## Saved entries
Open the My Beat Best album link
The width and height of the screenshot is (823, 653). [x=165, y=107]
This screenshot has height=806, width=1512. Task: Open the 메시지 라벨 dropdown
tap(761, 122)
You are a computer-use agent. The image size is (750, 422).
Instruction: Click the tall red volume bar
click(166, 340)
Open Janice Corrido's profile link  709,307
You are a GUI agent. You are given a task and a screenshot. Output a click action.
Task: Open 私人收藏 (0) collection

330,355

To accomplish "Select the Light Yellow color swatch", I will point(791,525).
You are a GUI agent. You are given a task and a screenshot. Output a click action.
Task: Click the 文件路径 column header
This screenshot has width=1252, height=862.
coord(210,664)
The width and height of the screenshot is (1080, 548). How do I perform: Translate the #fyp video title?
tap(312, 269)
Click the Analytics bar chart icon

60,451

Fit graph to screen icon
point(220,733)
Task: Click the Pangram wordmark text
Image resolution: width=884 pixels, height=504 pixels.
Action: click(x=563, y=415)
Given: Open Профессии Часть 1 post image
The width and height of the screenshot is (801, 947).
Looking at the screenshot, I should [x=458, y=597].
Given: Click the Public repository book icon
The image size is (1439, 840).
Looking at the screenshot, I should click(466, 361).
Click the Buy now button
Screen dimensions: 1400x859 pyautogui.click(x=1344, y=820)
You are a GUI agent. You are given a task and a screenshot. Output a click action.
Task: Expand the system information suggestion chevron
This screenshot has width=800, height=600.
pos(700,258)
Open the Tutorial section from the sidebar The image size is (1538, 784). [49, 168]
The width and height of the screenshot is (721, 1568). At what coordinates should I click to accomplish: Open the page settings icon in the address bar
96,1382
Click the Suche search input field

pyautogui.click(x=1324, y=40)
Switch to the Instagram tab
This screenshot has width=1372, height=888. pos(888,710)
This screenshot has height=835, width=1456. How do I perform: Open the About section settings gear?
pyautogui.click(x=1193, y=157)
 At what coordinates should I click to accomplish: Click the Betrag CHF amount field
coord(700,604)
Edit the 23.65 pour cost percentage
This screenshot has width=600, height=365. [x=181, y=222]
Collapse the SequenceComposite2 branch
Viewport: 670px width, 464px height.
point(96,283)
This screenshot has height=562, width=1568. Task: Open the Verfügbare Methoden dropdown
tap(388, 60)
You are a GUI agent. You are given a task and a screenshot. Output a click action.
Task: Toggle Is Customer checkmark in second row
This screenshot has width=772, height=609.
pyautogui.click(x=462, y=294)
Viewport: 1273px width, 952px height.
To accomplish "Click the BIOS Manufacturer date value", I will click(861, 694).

## EXERCISE GOAL
Repeat everything from the line containing "At what coordinates should I click to accomplish: Click" down to the end of the rows, copying each line exactly.

## TASK SOLUTION
 At what coordinates should I click to accomplish: Click the Betrag CHF amount field
coord(700,604)
Edit the 23.65 pour cost percentage
This screenshot has width=600, height=365. [x=181, y=222]
Collapse the SequenceComposite2 branch
Viewport: 670px width, 464px height.
point(96,283)
This screenshot has height=562, width=1568. Task: Open the Verfügbare Methoden dropdown
tap(388, 60)
You are a GUI agent. You are given a task and a screenshot. Output a click action.
Task: Toggle Is Customer checkmark in second row
This screenshot has width=772, height=609.
pyautogui.click(x=462, y=294)
Viewport: 1273px width, 952px height.
To accomplish "Click the BIOS Manufacturer date value", I will click(861, 694).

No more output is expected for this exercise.